**Consignes**
Recopiez mot pour mot toutes les entrées qui suivent.

**Entrées de données**
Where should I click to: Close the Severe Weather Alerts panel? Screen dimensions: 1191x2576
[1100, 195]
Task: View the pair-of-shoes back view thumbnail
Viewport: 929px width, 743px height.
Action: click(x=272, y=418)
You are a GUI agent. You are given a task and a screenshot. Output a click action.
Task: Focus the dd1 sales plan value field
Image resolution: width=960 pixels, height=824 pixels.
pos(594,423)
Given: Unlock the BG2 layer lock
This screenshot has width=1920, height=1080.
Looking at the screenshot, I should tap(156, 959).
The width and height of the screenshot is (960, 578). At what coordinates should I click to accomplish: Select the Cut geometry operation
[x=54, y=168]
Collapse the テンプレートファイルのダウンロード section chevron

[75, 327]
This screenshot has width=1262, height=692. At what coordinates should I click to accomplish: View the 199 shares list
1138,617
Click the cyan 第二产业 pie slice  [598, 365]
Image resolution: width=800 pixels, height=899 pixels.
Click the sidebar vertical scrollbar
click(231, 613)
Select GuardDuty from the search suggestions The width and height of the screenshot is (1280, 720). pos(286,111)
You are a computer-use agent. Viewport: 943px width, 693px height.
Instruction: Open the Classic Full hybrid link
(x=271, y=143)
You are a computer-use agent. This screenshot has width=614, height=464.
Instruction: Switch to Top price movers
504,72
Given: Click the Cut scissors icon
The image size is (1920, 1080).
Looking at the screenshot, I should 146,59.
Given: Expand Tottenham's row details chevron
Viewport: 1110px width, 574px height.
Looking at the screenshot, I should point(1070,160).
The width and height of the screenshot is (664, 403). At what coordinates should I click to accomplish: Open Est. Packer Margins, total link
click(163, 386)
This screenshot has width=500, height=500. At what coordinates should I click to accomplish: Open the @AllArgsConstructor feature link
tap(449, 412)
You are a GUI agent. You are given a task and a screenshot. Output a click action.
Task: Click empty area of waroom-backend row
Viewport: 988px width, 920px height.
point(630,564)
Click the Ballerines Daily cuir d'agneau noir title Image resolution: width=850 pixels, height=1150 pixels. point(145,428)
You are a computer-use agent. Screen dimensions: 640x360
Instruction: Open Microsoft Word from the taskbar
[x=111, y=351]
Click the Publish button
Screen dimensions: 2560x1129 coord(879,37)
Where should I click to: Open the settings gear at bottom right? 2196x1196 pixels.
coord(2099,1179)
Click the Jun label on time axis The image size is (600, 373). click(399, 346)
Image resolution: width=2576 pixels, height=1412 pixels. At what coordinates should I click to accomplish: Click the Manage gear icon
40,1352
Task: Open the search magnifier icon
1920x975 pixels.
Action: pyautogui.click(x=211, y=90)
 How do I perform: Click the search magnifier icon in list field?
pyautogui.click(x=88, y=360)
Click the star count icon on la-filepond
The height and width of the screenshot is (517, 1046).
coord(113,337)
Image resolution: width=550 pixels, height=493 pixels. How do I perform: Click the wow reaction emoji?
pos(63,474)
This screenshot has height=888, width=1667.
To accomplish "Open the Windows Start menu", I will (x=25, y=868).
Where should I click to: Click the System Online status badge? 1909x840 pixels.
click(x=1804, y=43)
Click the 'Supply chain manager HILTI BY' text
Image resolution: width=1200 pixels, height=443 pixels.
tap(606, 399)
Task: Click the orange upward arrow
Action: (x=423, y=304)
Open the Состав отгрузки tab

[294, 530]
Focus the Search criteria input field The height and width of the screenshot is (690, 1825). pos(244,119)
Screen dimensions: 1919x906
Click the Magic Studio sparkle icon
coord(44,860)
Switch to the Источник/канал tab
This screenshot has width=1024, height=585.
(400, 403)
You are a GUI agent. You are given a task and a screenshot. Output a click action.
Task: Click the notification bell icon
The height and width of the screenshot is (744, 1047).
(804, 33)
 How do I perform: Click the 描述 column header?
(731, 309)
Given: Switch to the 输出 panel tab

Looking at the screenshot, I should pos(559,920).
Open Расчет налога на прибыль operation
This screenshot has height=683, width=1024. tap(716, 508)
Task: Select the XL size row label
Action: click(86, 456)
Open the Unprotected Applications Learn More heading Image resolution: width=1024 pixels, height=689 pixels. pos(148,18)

**Résultat obtenu**
Where should I click to: Close the Severe Weather Alerts panel? Screen dimensions: 1191x2576
[1100, 195]
Task: View the pair-of-shoes back view thumbnail
Viewport: 929px width, 743px height.
Action: click(x=272, y=418)
You are a GUI agent. You are given a task and a screenshot. Output a click action.
Task: Focus the dd1 sales plan value field
Image resolution: width=960 pixels, height=824 pixels.
pos(594,423)
Given: Unlock the BG2 layer lock
This screenshot has width=1920, height=1080.
Looking at the screenshot, I should tap(156, 959).
The width and height of the screenshot is (960, 578). At what coordinates should I click to accomplish: Select the Cut geometry operation
[x=54, y=168]
Collapse the テンプレートファイルのダウンロード section chevron

[75, 327]
This screenshot has width=1262, height=692. At what coordinates should I click to accomplish: View the 199 shares list
1138,617
Click the cyan 第二产业 pie slice  [598, 365]
Image resolution: width=800 pixels, height=899 pixels.
Click the sidebar vertical scrollbar
click(231, 613)
Select GuardDuty from the search suggestions The width and height of the screenshot is (1280, 720). pos(286,111)
You are a computer-use agent. Viewport: 943px width, 693px height.
Instruction: Open the Classic Full hybrid link
(x=271, y=143)
You are a computer-use agent. This screenshot has width=614, height=464.
Instruction: Switch to Top price movers
504,72
Given: Click the Cut scissors icon
The image size is (1920, 1080).
Looking at the screenshot, I should 146,59.
Given: Expand Tottenham's row details chevron
Viewport: 1110px width, 574px height.
Looking at the screenshot, I should point(1070,160).
The width and height of the screenshot is (664, 403). At what coordinates should I click to accomplish: Open Est. Packer Margins, total link
click(163, 386)
This screenshot has width=500, height=500. At what coordinates should I click to accomplish: Open the @AllArgsConstructor feature link
tap(449, 412)
You are a GUI agent. You are given a task and a screenshot. Output a click action.
Task: Click empty area of waroom-backend row
Viewport: 988px width, 920px height.
point(630,564)
Click the Ballerines Daily cuir d'agneau noir title Image resolution: width=850 pixels, height=1150 pixels. point(145,428)
You are a computer-use agent. Screen dimensions: 640x360
Instruction: Open Microsoft Word from the taskbar
[x=111, y=351]
Click the Publish button
Screen dimensions: 2560x1129 coord(879,37)
Where should I click to: Open the settings gear at bottom right? 2196x1196 pixels.
coord(2099,1179)
Click the Jun label on time axis The image size is (600, 373). click(399, 346)
Image resolution: width=2576 pixels, height=1412 pixels. At what coordinates should I click to accomplish: Click the Manage gear icon
40,1352
Task: Open the search magnifier icon
1920x975 pixels.
Action: pyautogui.click(x=211, y=90)
 How do I perform: Click the search magnifier icon in list field?
pyautogui.click(x=88, y=360)
Click the star count icon on la-filepond
The height and width of the screenshot is (517, 1046).
coord(113,337)
Image resolution: width=550 pixels, height=493 pixels. How do I perform: Click the wow reaction emoji?
pos(63,474)
This screenshot has height=888, width=1667.
To accomplish "Open the Windows Start menu", I will (x=25, y=868).
Where should I click to: Click the System Online status badge? 1909x840 pixels.
click(x=1804, y=43)
Click the 'Supply chain manager HILTI BY' text
Image resolution: width=1200 pixels, height=443 pixels.
tap(606, 399)
Task: Click the orange upward arrow
Action: (x=423, y=304)
Open the Состав отгрузки tab

[294, 530]
Focus the Search criteria input field The height and width of the screenshot is (690, 1825). pos(244,119)
Screen dimensions: 1919x906
Click the Magic Studio sparkle icon
coord(44,860)
Switch to the Источник/канал tab
This screenshot has width=1024, height=585.
(400, 403)
You are a GUI agent. You are given a task and a screenshot. Output a click action.
Task: Click the notification bell icon
The height and width of the screenshot is (744, 1047).
(804, 33)
 How do I perform: Click the 描述 column header?
(731, 309)
Given: Switch to the 输出 panel tab

Looking at the screenshot, I should pos(559,920).
Open Расчет налога на прибыль operation
This screenshot has height=683, width=1024. tap(716, 508)
Task: Select the XL size row label
Action: click(86, 456)
Open the Unprotected Applications Learn More heading Image resolution: width=1024 pixels, height=689 pixels. pos(148,18)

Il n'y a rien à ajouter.